Copy all the entries below exactly, but not the pictures.

[Source records]
== Segment start ==
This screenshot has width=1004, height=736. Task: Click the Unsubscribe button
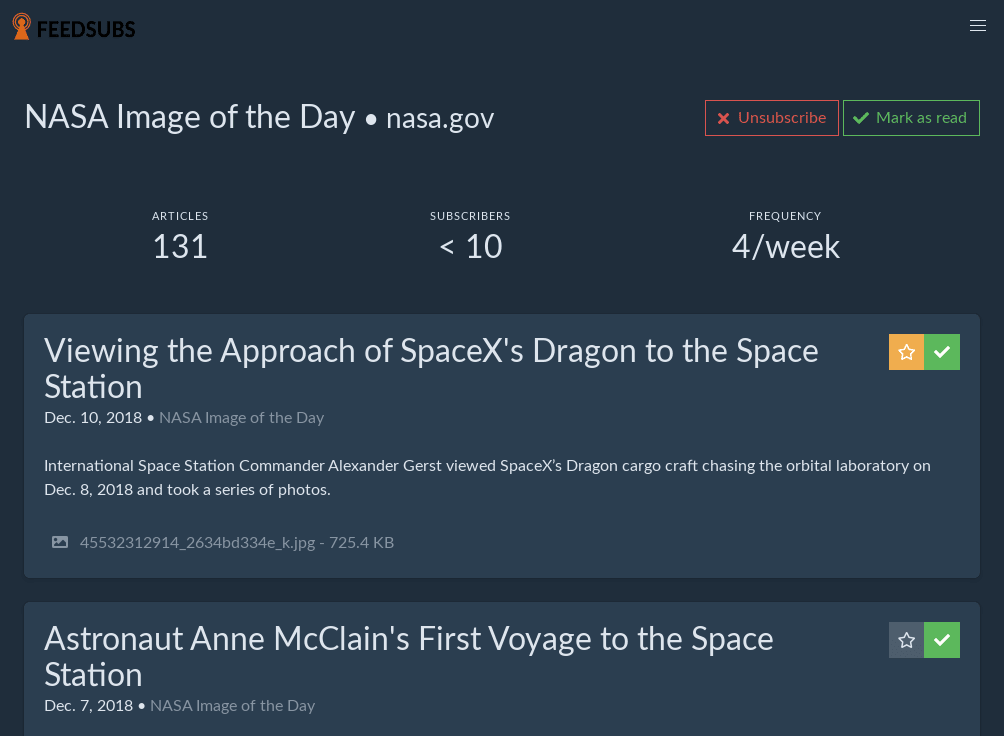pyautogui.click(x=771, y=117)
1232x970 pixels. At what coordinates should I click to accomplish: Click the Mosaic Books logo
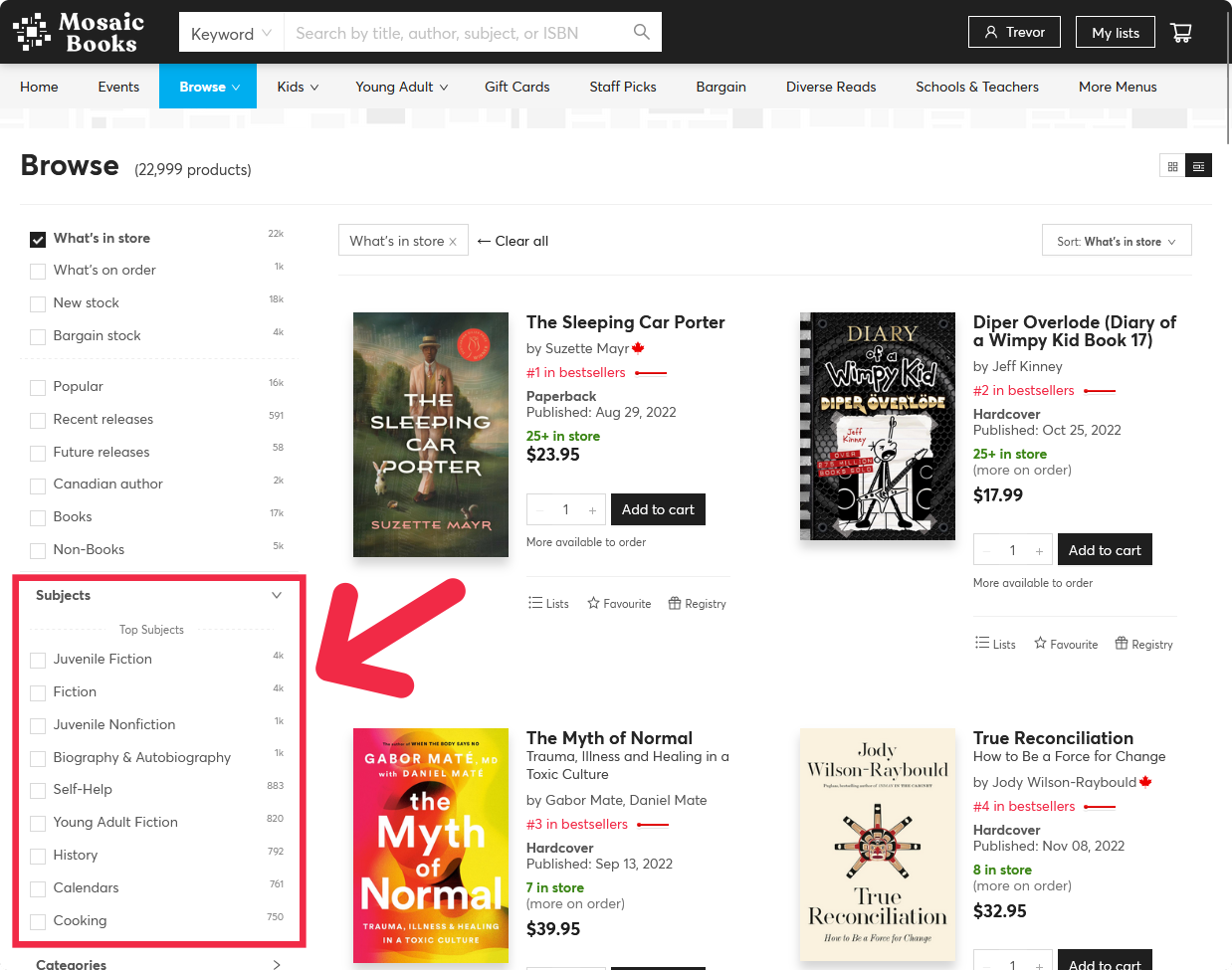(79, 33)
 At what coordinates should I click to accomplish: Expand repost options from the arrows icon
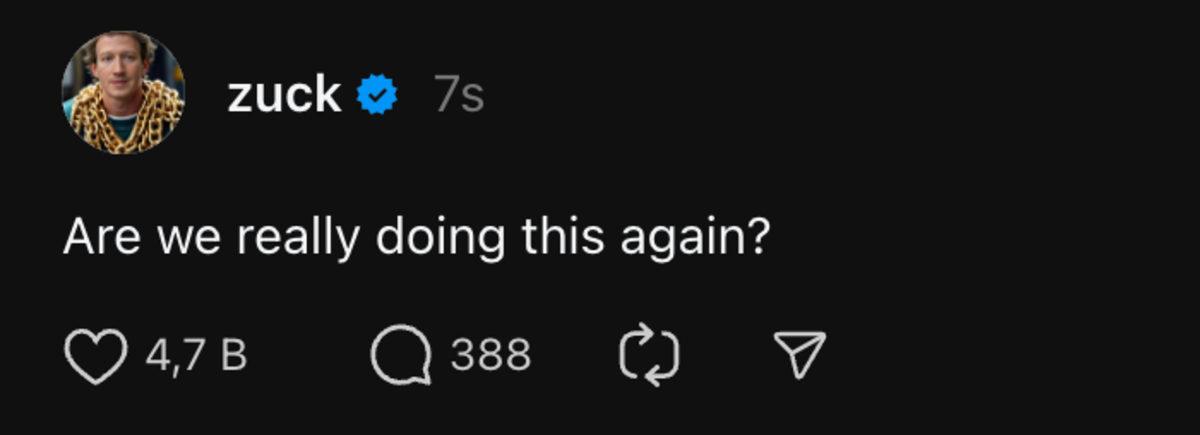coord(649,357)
== Segment end ==
## ANSWER TO THIS EXERCISE
This screenshot has width=1004, height=736. Task: Click the Unsubscribe button
pyautogui.click(x=771, y=117)
1232x970 pixels. At what coordinates should I click to accomplish: Click the Mosaic Books logo
(79, 33)
 At what coordinates should I click to accomplish: Expand repost options from the arrows icon
coord(649,357)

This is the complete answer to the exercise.